Communément appelée «nganalé», la cérémonie traditionnelle de bienvenue des pèlerins de retour de La Mecque prend de plus en plus une tournure de «bamboula». En plus de tuer des bœufs et des moutons, les pèlerins procèdent à des remises de cadeaux énormes comme des tissus et des enveloppes d’argent sous le résonnement des voix des griots sous les tentes.

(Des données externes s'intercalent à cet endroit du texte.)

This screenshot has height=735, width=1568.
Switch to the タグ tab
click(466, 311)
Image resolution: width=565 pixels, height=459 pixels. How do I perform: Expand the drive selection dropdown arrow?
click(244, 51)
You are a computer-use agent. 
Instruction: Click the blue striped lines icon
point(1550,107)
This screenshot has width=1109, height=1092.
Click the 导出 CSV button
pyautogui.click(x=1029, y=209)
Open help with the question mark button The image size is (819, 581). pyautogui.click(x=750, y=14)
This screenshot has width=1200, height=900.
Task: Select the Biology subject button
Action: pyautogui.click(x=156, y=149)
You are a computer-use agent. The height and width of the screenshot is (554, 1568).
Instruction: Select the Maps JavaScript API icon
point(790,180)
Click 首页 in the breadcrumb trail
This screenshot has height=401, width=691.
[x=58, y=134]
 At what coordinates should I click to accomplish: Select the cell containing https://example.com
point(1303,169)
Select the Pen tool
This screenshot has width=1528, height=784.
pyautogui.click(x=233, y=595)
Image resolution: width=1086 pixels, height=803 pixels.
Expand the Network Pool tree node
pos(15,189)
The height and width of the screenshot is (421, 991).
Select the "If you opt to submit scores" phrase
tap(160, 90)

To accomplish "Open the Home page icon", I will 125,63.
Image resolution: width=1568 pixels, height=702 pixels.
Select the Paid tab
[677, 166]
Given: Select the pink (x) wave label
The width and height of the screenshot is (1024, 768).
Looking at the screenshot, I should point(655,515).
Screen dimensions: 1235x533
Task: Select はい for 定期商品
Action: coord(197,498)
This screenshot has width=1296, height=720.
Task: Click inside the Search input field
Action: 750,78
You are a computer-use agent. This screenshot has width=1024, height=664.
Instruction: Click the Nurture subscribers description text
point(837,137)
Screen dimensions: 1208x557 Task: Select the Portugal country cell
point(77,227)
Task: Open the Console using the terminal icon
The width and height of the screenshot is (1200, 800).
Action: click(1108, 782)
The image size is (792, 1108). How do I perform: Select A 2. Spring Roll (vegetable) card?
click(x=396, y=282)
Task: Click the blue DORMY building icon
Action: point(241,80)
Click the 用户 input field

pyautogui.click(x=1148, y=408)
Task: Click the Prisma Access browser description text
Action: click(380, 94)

Bref lors de ces «nganalé» qui prennent parfois des allures de mariage ou de baptême, ce sont les mondanités qui dominent le spirituel et le sacré. Si pour certains, le retour de la Mecque mérite toutes les fêtes, pour d’autres, le «nganalé» de nos jours n’est qu’une futilité qui ne cesse de générer des problèmes aux pèlerins qui n’ont pas les moyens. Quant au prêcheur à la radio Sud Fm, Oustaz Alioune Mbaye, l’Islam n’est pas contre le «nganalé» mais interdit le gaspillage. Non sans souligner que la nouvelle formule du nganalé, consistant à donner quelque chose pour attendre du pèlerin un cadeau en retour, c’est du commerce.
«NGANALE» : Le casse-tête des oujaj et leurs familles
Effectuer le pèlerinage à La Mecque, le cinquième pilier de l’Islam, une obligatoire pour tout musulman qui en remplit les conditions, est devenu un véritable casse-tête pour nombre de candidats au Sénégal. En plus de la cherté du package (billet et séjour/prise en charge en Arabie Saoudite), le retour au pays, parmi les siens, ponctué de cérémonie grandiose, constitue un fardeau.
Jadis, de retour du pèlerinage aux lieux saints de l’Islam, le pèlerin ou sa famille organise un réception sobre, dans la plus grande modestie ou discrétion, où les parents, amis, connaissances, voisins et autres gens venaient juste pour se procurer de l’eau de Zamzam et recueillir des prières de celui qui est absout de tous ses pêchés, conformément aux textes de l’Islam. Cependant, de nos jours, cette fête simple, communément appelée «nganalé» ou «ganalé» semble dévoyée. Cette cérémonie «traditionnelle» organisée par ou pour les pèlerins de retour de La Mecque est presque devenue un impératif à honorer… en grande pompe au Sénégal. Visites, prières, remises de cadeaux, louanges, le tout couronnés par des repas copieux accompagnés de boissons à distribuer aux invités et autres participants confortablement installées sur des chaises rangées sous des bâches et tentes dressées à cet effet rythment ainsi ces moments forts pour un pèlerin attendus avec impatience par les parents, amis et voisins.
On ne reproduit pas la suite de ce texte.